Hereditary breast ovarian cancer syndrome is characterized by an early age of onset of breast cancer (often before age 50). In affected families, there is a family history of both breast and ovarian cancer and an increased chance of bilateral cancers or an individual with both breast and ovarian cancer. Pedigrees will demonstrate an autosomal dominant pattern of inheritance (vertical transmission through either the mother’s or father’s side of the family). Members of these families also have an increased incidence of tumors of other organs, such as the fallopian tube or prostate. Families with cases of male breast cancer and families of Ashkenazi Jewish ancestry are at increased risk for this syndrome (greater than 10-fold increase).
At least two genes have been found in which mutations can cause this pattern of inherited breast and/or ovarian cancer. It appears that germline mutations of the BRCA1 tumor suppressor gene on chromosome 17q are responsible for a large proportion of these hereditary cancers. However, not all families in which hereditary breast or ovarian cancer is suspected are found to have mutations in either BRCA1 or BRCA2. Having a single mutation in one of these genes does not appear to be sufﬁcient to have a tumor develop. It is generally thought that mutations in both alleles, due to chemical, physical, or biologic environmental expo- sures, or chance errors in cell replication, must occur for tumor development. To date, hundreds of unique mutations have been identiﬁed in both BRCA1 and BRCA2, most due to sporadic mutations unique to the individual or family. Speciﬁc recurring mutations have been found in individuals of Ashkenazi Jewish descent and persons from the Netherlands, Iceland, and Sweden. Mutations in the BRCA family of genes confer a lifetime risk of breast cancer that approaches 85%, though the risk of ovarian cancer is variable depending on the location of the mutation.

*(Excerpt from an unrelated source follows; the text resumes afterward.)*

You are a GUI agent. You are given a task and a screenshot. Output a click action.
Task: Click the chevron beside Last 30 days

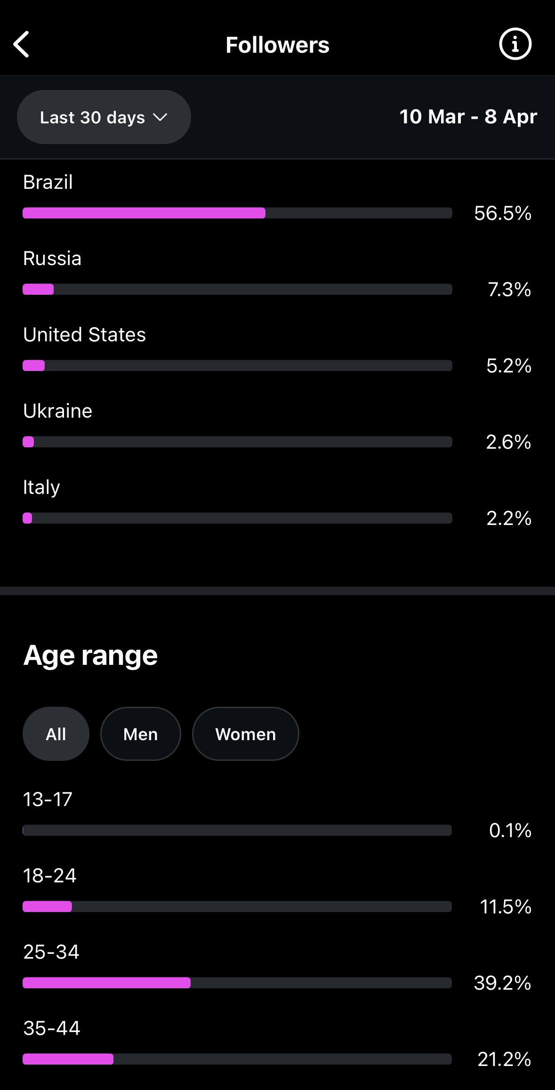[161, 117]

The average lifetime risk of ovarian cancer is approximately 40% to 50%.
The BRCA2 gene resides on chromosome 13, and the DNA sequence was determined in 1995. A woman with a BRCA2 gene mutation also has an 85% lifetime risk of breast cancer and a 15% to 20% lifetime risk of ovarian cancer. This mutation is associated with male breast cancer, conferring a 5% to 10% lifetime risk for a male with the mutation. BRCA3 gene has been recently mapped to chromosome 8, but the details of any associated clinical syndrome have not yet been determined.

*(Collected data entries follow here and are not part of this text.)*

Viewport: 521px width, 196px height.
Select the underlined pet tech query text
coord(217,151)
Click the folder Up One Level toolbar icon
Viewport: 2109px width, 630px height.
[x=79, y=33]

Presently, management recommendations for women with BRCA mutations vary from earlier and increased interval screening tests to prophylactic measures such as chemoprevention with tamoxifen, mastectomy, and oophorectomy. A task force has recommended breast self-examination beginning by age 20, annual or semi-annual clinical examination beginning at ages 25 to 35 years, and annual mammograms beginning at ages 25 to 35 years. They made no recommendation for or against prophylactic surgery in these patients. Although there is good evidence suggesting that tamoxifen can signiﬁcantly reduce the risk of breast cancer in women at high risk, there are still no conclusive data on the use of tamoxifen in a population of patients with a BRCA gene mutation. There are currently no effective screening techniques for the early detection of ovarian cancer. For this reason, some women at high risk choose to undergo prophylactic oophorectomy.